# Listed records:
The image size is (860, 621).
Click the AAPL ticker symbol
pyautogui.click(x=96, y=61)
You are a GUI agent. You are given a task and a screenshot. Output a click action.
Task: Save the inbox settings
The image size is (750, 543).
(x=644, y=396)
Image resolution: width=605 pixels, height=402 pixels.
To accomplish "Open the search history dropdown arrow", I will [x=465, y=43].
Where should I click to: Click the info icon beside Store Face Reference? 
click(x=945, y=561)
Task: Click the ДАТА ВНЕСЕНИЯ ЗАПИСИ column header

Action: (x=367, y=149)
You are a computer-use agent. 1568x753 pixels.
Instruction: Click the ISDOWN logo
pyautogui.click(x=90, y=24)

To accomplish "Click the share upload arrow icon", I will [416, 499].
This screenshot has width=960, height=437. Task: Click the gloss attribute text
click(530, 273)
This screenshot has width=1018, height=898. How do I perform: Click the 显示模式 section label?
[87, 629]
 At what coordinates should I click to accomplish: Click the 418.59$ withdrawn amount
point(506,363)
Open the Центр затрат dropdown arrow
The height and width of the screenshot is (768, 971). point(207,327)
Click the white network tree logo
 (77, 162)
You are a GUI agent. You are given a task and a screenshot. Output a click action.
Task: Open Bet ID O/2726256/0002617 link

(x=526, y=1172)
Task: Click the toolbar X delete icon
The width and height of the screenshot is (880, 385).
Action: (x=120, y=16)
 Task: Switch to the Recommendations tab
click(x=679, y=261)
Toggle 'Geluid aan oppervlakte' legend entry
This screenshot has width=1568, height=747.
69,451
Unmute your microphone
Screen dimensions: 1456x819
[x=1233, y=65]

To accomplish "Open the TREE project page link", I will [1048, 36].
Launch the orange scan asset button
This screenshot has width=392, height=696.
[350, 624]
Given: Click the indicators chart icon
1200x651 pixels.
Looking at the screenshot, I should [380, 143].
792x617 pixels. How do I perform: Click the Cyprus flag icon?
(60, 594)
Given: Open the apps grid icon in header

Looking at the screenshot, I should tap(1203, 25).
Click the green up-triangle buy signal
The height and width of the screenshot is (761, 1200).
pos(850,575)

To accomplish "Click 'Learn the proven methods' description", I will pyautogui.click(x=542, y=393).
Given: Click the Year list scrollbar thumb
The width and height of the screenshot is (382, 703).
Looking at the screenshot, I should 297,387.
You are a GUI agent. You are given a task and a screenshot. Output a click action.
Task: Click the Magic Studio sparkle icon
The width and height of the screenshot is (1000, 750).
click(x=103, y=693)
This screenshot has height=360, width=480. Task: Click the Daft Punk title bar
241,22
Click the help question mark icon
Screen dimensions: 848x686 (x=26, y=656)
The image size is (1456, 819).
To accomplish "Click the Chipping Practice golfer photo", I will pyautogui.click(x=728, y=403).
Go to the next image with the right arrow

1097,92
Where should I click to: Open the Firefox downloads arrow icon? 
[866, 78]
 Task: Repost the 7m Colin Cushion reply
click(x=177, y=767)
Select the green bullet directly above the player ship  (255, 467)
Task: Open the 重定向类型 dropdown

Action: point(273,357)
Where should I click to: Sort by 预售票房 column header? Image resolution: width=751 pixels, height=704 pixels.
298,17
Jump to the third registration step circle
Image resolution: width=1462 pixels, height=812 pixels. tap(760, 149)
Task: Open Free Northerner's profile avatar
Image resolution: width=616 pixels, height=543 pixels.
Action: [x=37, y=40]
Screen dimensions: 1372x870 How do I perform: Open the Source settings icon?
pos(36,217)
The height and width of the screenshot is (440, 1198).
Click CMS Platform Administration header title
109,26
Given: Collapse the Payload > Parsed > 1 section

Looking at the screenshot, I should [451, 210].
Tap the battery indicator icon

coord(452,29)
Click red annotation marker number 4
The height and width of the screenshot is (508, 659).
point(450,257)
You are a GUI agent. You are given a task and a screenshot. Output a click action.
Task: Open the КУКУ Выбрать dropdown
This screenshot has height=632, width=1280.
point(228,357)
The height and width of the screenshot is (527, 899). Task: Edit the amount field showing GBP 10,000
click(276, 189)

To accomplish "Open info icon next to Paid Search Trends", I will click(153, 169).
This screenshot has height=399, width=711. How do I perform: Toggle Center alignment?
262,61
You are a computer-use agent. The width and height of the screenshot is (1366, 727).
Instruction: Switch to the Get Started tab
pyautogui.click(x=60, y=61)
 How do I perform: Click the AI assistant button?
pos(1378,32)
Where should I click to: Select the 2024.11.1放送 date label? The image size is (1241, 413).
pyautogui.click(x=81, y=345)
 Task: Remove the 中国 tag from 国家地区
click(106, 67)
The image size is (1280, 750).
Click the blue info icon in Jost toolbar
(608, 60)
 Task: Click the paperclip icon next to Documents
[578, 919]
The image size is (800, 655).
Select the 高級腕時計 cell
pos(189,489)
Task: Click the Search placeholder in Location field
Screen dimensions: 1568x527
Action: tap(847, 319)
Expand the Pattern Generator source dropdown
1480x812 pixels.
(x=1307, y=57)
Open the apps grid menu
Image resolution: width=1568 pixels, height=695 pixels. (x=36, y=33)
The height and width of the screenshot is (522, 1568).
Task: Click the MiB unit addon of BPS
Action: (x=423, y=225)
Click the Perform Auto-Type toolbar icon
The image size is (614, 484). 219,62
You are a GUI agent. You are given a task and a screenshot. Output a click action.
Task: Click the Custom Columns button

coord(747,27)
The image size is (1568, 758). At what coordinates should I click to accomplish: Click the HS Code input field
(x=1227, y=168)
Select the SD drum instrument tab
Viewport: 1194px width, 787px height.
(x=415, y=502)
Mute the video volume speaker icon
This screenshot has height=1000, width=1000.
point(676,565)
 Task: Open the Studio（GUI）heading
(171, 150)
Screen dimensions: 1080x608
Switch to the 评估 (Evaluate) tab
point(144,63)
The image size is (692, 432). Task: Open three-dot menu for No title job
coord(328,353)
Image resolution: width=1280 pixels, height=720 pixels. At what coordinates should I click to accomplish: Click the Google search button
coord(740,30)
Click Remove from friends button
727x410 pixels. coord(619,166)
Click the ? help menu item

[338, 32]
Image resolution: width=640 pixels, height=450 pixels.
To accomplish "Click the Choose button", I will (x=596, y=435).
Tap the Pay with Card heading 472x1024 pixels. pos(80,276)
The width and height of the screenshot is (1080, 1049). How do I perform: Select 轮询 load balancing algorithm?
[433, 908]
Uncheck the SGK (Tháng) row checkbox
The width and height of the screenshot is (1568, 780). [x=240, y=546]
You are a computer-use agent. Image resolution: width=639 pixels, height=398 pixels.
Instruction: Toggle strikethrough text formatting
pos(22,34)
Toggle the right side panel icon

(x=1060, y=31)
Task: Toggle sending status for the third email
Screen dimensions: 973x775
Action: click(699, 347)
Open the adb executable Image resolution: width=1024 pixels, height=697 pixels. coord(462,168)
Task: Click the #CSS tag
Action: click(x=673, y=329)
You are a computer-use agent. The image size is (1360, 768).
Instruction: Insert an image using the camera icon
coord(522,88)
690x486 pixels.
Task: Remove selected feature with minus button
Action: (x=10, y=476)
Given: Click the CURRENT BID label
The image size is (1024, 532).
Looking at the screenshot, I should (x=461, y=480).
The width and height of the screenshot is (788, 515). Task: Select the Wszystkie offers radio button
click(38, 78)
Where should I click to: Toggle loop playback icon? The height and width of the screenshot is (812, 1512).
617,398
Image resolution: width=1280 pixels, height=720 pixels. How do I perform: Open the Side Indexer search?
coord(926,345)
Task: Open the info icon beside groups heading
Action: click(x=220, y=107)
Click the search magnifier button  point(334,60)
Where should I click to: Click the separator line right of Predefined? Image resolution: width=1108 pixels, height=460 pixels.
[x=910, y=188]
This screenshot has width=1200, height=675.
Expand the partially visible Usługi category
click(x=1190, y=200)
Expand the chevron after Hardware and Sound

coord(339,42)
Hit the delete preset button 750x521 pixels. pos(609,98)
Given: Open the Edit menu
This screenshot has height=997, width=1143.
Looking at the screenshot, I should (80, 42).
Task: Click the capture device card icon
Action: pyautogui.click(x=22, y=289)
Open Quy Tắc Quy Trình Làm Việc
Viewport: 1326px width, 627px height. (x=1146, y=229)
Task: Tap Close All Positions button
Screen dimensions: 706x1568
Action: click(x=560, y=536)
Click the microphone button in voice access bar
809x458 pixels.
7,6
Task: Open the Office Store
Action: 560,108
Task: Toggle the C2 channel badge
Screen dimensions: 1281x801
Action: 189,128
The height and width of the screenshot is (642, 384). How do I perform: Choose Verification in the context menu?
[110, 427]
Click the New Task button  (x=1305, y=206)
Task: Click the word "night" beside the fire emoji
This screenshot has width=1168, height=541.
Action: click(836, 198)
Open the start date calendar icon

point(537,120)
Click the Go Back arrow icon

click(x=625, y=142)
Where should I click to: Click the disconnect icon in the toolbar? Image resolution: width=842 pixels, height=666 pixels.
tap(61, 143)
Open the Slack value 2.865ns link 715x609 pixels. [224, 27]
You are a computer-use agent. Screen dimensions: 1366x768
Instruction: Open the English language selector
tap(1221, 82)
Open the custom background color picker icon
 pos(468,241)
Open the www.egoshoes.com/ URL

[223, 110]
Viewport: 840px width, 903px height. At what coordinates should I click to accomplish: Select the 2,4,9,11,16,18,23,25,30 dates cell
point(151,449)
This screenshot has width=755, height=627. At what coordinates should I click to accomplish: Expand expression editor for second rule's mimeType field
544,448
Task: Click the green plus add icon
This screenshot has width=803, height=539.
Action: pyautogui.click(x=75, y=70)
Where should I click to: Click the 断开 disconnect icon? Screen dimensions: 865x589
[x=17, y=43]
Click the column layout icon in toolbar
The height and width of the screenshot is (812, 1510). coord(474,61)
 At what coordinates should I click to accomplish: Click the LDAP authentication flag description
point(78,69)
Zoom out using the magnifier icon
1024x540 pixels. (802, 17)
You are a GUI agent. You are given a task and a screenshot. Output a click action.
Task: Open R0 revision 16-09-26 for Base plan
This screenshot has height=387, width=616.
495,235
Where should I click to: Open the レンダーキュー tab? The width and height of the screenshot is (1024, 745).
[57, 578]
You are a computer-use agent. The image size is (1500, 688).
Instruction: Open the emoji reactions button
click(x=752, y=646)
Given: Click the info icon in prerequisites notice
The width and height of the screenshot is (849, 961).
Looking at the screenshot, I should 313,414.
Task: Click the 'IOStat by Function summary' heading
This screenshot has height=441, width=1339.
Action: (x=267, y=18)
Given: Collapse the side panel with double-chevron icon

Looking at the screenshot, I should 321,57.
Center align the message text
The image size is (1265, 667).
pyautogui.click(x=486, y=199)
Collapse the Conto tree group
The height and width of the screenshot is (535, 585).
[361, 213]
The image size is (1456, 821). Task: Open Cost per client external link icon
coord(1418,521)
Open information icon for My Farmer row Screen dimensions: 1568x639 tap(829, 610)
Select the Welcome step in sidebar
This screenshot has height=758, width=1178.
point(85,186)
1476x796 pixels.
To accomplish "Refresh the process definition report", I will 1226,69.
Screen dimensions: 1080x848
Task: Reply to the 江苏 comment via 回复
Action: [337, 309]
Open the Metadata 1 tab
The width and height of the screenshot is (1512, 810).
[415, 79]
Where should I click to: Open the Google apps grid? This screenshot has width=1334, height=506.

# Task description:
Wherever the word "delete" appears in the listing, copy the line that holds it.

# Answer to the problem:
Task: Click the toolbar X delete icon
Hit the delete preset button 750x521 pixels. pos(609,98)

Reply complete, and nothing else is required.